While he will leave his post on October 31, Jean-Claude Junker still does not know the identity of his successor.
At the end of these unsuccessful negotiations, French President Emmanuel Macron did not hide his irritation at seeing his European colleagues supposedly faltering. The head of state has denounced the “too long meetings that lead to nothing” adding that the “club of 28 that meets without ever deciding”.
According to Macron, this failure “is related to divisions and sometimes to personal ambitions that were not appropriate to be around the table”. He did not name the individuals he was referring to. “We need to have better prepared meetings. This whole process has been badly conceived.”
The tenant of the Elysee says it has resulted in a “image of Europe which is not serious” and makes it “not credible internationally”.
The Macron administration may be at the root of the delay, however. Since the European elections of May 26, Paris and Berlin oppose, among other things, the method of appointment of the President of the European Commission.
As Pierre Lévy , editor-in-chief of the monthly Ruptures, pointed out, Berlin has been defending the notion that “the presidency of the Commission should return to the leader of the European party which came first” in the last European elections, the so-called “spitzenkandidat”.

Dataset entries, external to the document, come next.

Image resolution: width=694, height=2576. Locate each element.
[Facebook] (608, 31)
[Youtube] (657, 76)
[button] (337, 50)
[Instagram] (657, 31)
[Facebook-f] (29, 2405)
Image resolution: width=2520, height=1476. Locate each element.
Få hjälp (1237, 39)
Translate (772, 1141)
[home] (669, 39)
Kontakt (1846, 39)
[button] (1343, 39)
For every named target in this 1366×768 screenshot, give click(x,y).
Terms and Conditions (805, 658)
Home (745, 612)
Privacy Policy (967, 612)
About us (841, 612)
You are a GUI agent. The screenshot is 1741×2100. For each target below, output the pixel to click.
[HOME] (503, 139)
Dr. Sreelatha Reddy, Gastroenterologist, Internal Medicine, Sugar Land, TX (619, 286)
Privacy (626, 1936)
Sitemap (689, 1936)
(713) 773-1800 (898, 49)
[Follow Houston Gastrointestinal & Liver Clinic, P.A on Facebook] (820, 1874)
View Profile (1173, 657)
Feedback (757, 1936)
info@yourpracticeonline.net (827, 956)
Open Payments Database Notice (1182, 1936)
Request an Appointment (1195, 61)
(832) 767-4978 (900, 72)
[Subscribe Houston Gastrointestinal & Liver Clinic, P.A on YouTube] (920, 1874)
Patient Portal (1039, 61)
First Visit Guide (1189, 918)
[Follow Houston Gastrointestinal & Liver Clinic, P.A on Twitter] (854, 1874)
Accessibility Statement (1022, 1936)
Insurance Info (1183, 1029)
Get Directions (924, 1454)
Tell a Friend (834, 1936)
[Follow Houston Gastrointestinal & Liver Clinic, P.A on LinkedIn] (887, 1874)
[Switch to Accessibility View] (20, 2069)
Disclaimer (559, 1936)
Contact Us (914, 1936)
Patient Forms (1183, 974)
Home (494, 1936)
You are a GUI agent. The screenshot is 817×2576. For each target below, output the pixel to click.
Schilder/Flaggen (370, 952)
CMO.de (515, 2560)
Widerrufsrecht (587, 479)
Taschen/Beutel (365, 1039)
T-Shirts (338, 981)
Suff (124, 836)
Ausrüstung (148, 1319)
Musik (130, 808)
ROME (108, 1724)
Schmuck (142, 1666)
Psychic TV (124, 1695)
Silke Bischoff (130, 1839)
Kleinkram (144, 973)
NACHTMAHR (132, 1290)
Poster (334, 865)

If this method is again followed as in 2014, it will lead to the appointment of the German Manfred Weber, candidate of the European People’s Party (EPP), the majority in the Council and the European Parliament.
But Paris has been refusing this appointment. Emmanuel Macron believes that Manfred Weber, who has never held any governmental responsibility, is sorely lacking in experience. Macron backs the lead candidate for the Liberal group, Margrethe Vestager, 51, the EU’s Danish competition commissioner. Macron’s Republic on the Move party (LREM) is a part of the same group.
The last option on the table, supported by both Germany and France, is Dutch social democrat Frans Timmermans. But this Franco-German agreement has been met with hostility from Italy and the four members of the Visegrad group (Hungary and Poland – against whom Timmermans launched proceedings for alleged violation of the rule of law – as well as Slovakia and the Czech Republic).
Another point of friction between France and its neighbor across the Rhine: the choice of personality who will succeed Mario Draghi as President of the European Central Bank. On 21 June, on the sidelines of the European Council, the French President openly mocked Jens Weidmann – the Berlin candidate. When a journalist asked him if Jens Weidmann would make a good president of the ECB, Macron responded: “It is not up to me to be the arbiter of elegance”.
In the event that no consensus emerges on July 2, European leaders could meet again in a little less than two weeks, on July 15, for new negotiations. A tumultuous new chapter in the history of the European Union that bears witness to the real risk of fragmentation, looms.